Thermal images are taken of the whole body, or individual regions including breast, head, arm, leg, torso, etc. A lumbar assessment would typically include, low back, pelvis, and legs. A cervical assessment would typically include, head and neck, upper trunk, and arms.
Every insurance company is different. We ask for payment at the time of service and will issue you a medical receipt to submit to your company.
We have found some companies to reimburse or give partial reimbursement. With many insurance companies, thermography is an out of pocket expense.
In our experience, Health Savings Plans through an employer have accepted thermography charges.

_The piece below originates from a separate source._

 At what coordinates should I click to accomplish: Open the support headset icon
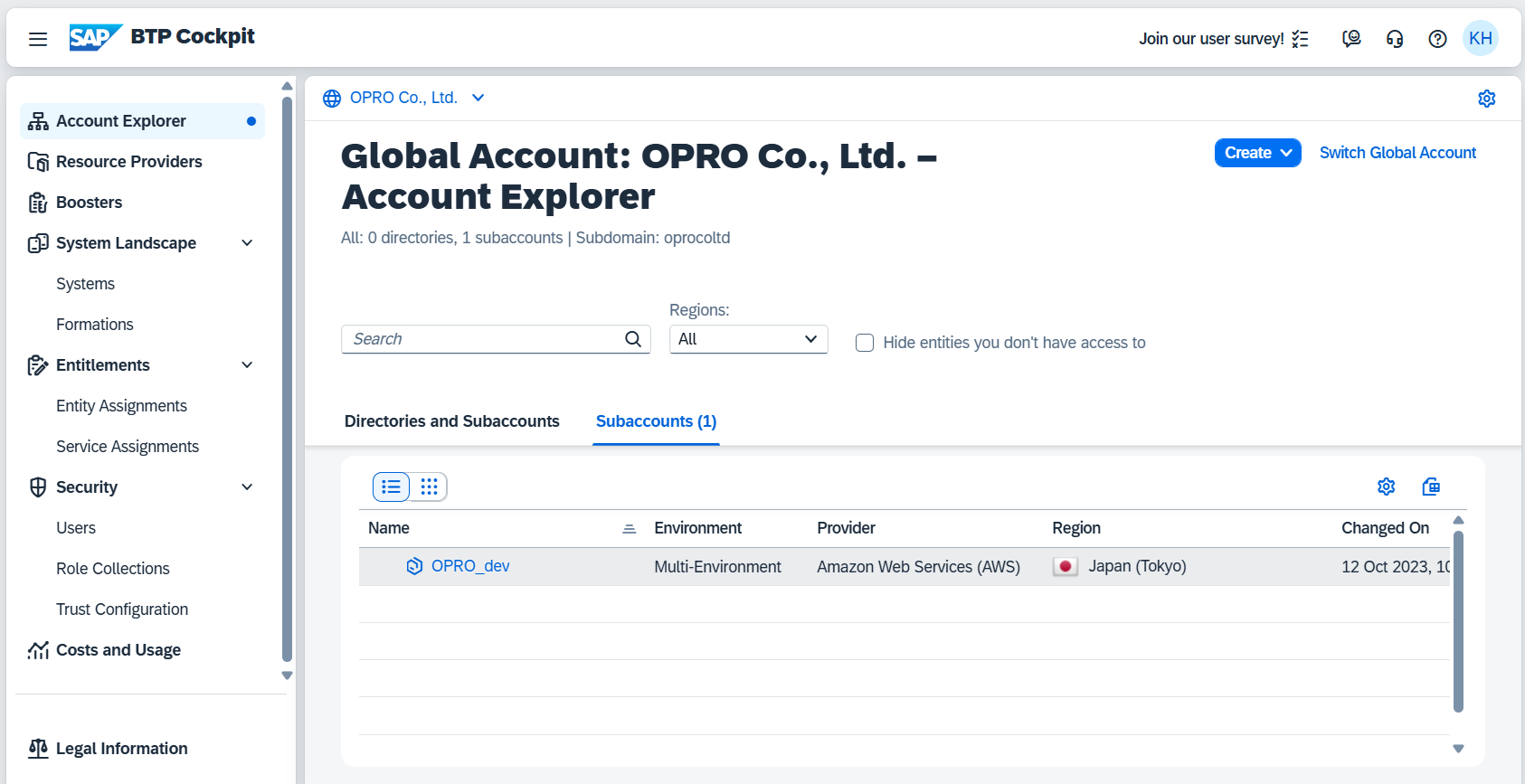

We do accept credit cards.
To help in determining the cause of pain.
- To aid in the early detection of disease and pathology
- To evaluate sensory-nerve irritation or significant soft-tissue injury
- To define a previously diagnosed injury or condition
- To identify an abnormal area for further diagnostic testing
- To follow progress of healing and rehabilitation
Digital Infrared thermal imaging, or DITI, is a totally non-invasive, painless procedure with no radiation and no contact with the body. DITI is a clinical imaging technique that records the thermal patterns of your body. Your thermal images are used by your healthcare practitioner to help diagnose and monitor pain or pathology in any part of your body.